L’Atalanta ha riacceso i motori e adesso si muove a tutta birra verso una nuova qualificazione in Uefa Europa League
Andare a Reggio Emilia a giocare l’Europa per l’Atalanta è stato qualcosa di speciale. Certi che tornerà a succedere, oggi, ad un anno dall’1-5 rifilato in casa dell’Everton, è quanto mai doveroso riassume i pensieri dei tifosi. Ricordare uno dei fenomeni calcistici più belli, per Bergamo e per l’Italia.
Ecco cosa accadeva ogni volta sulla strada per Reggio Emilia.
VIA SPINO, BERGAMO. Sono le 14:30 e quello che si rivela di partenza in partenza essere un rito sta per iniziare. È la solita migrazione generazionale che scende in strada salutando ininterrotta, in questi giorni dove ciò che ci lega è più forte di chi conosciamo. Il saluto è per tutti quelli che portano un segno nerazzurro a sostenere che chi siamo, dipende direttamente da ciò che amiamo.
Neri e azzurri entusiasti al punto di ritrovo, le fasi sono 3: discesa in strada, raccordo e partenza perché – come scriveva nella notte dell’esordio in Europa Petagna – “Si tratta di una città in un’altra città” e tutto deve essere curato nei minimi dettagli. In autostrada saluteremo ancora e ci faremo salutare dai clacson dei sostenitori in marcia, che restano una delle cose più belle ed impressionati. Giochiamo in casa.
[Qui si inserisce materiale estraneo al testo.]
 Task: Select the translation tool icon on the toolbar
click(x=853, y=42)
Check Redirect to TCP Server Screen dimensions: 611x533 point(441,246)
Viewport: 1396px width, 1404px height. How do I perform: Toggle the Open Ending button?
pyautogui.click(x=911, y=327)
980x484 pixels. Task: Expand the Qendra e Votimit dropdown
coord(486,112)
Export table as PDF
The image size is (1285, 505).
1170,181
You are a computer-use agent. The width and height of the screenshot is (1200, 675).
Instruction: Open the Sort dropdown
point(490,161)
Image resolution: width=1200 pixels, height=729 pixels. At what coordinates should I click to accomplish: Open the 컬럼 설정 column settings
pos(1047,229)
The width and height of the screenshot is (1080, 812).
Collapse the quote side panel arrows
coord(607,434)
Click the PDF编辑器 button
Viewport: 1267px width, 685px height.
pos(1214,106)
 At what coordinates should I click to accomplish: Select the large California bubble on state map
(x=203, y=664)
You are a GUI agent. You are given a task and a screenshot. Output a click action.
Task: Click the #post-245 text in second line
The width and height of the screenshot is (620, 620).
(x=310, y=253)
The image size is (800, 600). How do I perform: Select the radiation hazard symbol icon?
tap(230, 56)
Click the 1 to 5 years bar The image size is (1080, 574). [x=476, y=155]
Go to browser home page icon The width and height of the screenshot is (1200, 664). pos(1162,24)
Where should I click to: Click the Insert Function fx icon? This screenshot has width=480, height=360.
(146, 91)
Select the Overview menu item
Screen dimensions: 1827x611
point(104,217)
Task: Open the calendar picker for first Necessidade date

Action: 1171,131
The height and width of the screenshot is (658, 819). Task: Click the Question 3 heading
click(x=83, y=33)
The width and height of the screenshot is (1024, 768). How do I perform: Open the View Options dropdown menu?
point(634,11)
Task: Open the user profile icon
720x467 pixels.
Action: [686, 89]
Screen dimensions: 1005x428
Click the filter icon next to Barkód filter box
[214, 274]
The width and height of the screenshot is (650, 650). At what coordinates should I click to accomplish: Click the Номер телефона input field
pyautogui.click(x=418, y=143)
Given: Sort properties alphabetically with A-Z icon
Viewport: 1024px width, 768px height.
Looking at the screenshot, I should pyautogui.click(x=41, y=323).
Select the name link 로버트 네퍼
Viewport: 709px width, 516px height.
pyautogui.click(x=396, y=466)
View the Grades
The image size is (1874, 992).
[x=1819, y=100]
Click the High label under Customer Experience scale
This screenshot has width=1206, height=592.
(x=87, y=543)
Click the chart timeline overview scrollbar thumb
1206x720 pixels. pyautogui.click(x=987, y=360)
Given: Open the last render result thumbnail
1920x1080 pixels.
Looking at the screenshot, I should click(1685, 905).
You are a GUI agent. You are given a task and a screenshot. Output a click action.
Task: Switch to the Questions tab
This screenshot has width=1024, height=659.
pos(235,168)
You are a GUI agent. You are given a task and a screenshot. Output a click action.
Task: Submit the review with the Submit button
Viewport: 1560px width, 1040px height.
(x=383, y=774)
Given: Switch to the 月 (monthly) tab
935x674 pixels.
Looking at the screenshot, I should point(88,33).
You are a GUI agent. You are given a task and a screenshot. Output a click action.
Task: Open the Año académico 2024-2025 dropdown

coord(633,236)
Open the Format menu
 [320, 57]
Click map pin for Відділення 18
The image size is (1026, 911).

Qui pulman di coda. Per chi popola questa carovana UEL e campionato sono la stessa cosa: maglia sudata sempre. Nulla di preoccupante perché sui mezzi fa caldo quel che basta e appena iniziamo a muoverci sorridiamo, un padre dà una timida pacca sul ginocchio al figlio nel sedile accanto, quasi a tenersela per se tutta questa vicenda, per poi senza ritegno sfoderarla in fase 4. Ah già, quasi ci si dimenticava, la partita.
Poche cose quindi da dire. Le parole di questi racconti sono brevi, ma non piccole. Piccoli siamo noi che ad ogni magica partenza torniamo bambini.